La storia dei consultori familiari nel libro di Maurizio Scordino
Il volume sarà presentato venerdì 6 marzo alle 18. Con l'autore vi sarà anche Claudia Deagatone, responsabile provinciale dei consultori Asl di Alessandria
NOVI LIGURE- Venerdì prossimo, 6 marzo, torna, al Nuovo Circolo Ilva, alle 18, l’appuntamento letterario “Un libro al Circolo”, la rassegna di libri, scrittori ed editori promossa dal Nuovo Circolo Ilva e dall’associazione Novi in Terza Pagina.
Nell’avvicinarsi della Giornata Internazionale della Donna, il Circolo Ilva ospiterà Maurizio Scordino con il suo libro “Consultori e altre storie” , dedicato all’esperienza dei consultori familiari.
Con Scordino sarà presente Claudia Deagatone, responsabile provinciale dei consultori Asl di Alessandria.
La trama
Promuovere la salute sessuale. Non lo si poteva dire, quanto meno espressamente, ma era questo lo spirito secondo cui dovevano essere concepiti i Consultori familiari istituiti dalla Legge numero 405 dell’anno 1975.
Un presidio sempre aperto dove trovare un aiuto costante e qualificato per affrontare gli aspetti legati alla maternità e alle relazioni nella loro complessità: quelle dei singoli, della coppia e – come da denominazione, appunto – della famiglia nel suo insieme, già all’epoca non soltanto tradizionale.
In un susseguirsi di dinamiche cangianti nel corso di questi ultimi cinque decenni, che ne hanno giocoforza allargato il cerchio delle competenze pensate in origine. S’intendono le trasformazioni demografiche legate anche ai flussi migratori e al crollo delle natalità, oltre che delle condizioni di vulnerabilità che il nuovo millennio ha portato in dote alla nostra società.
Venendo però all’oggi, va pertanto rilevata l’attualità e la necessità assoluta di questi presìdi sanitari pubblici, peraltro in gran parte erogati gratuitamente all’utenza, che se sparissero, farebbero sentire in maniera assai grande la loro mancanza.

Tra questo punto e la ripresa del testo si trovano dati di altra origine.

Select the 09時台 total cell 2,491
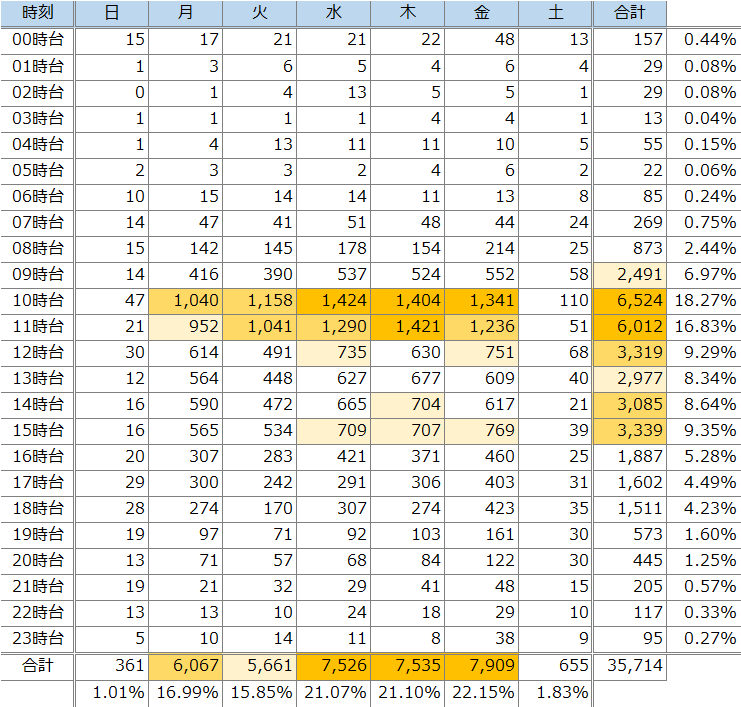 point(630,274)
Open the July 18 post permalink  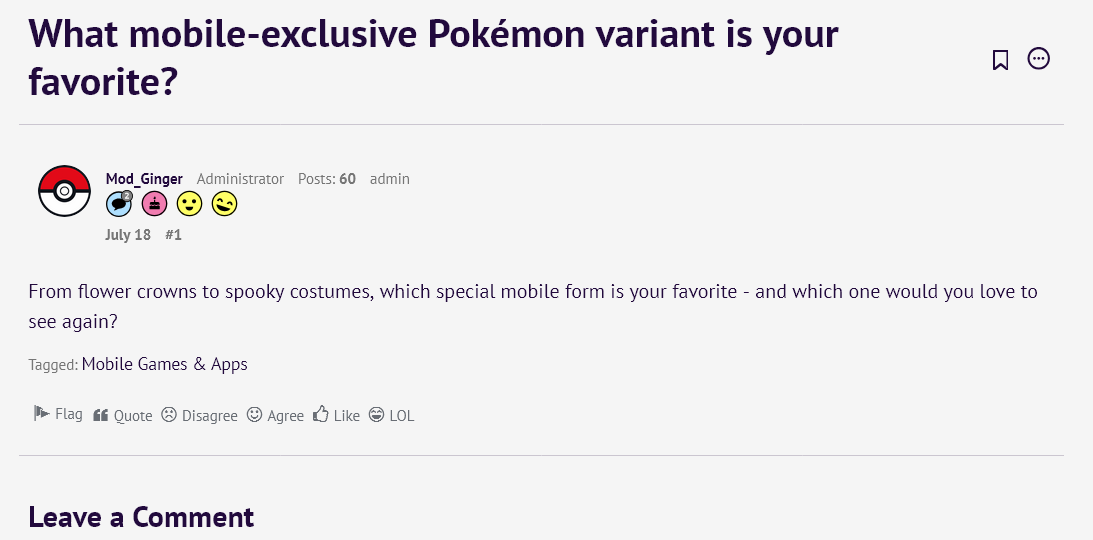[x=128, y=235]
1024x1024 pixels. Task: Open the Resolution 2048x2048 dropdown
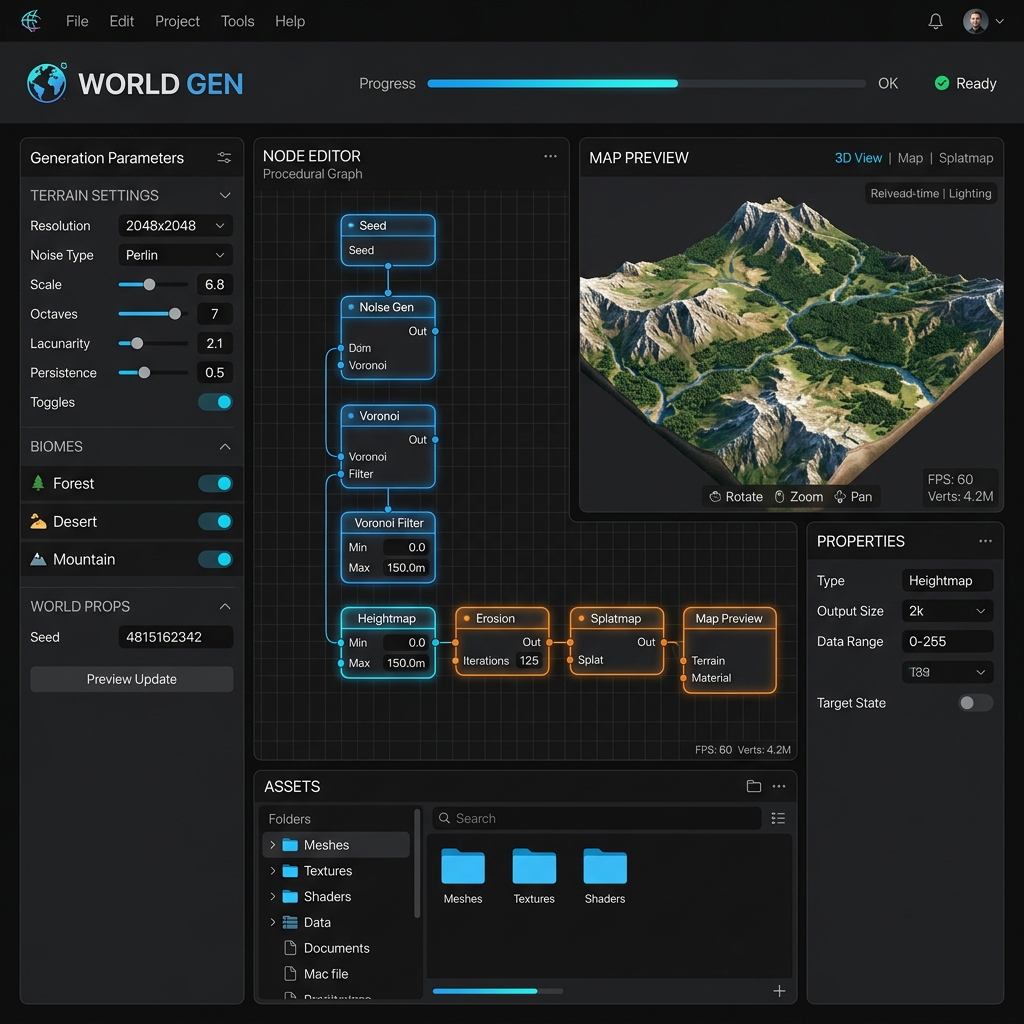pyautogui.click(x=176, y=225)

Maurizio Scordino partendo dalla genesi del libro cult “Noi e il nostro corpo”, descrive l’attualità dei Consultori familiari a 50 anni esatti dalla loro istituzione, delineandone il prossimo futuro. Una ricerca frutto di una lunga intervista a tre protagoniste piemontesi di questa avventura socio sanitaria davvero straordinaria, tra cui la responsabile provinciale dei consultori Asl di Alessandria, Claudia Deagatone, che prenderà parte alla serata.
Prefazione di Livia Turco
Un lavoro, come scrive nella sua prefazione l’ex ministro della salute Livia Turco, «Che ritengo importante sia stato scritto da un uomo, proprio perché parla di una battaglia (ancora in corso) delle donne, che ha comportato una rottura culturale capace di affermare la consapevolezza del proprio corpo e di costruire una nuova relazione con gli uomini». Il tutto col sottofondo di un concerto che sempre in quell’anno 1975, a Colonia, non si doveva fare e che invece si fece. Cambiando per sempre la storia del jazz.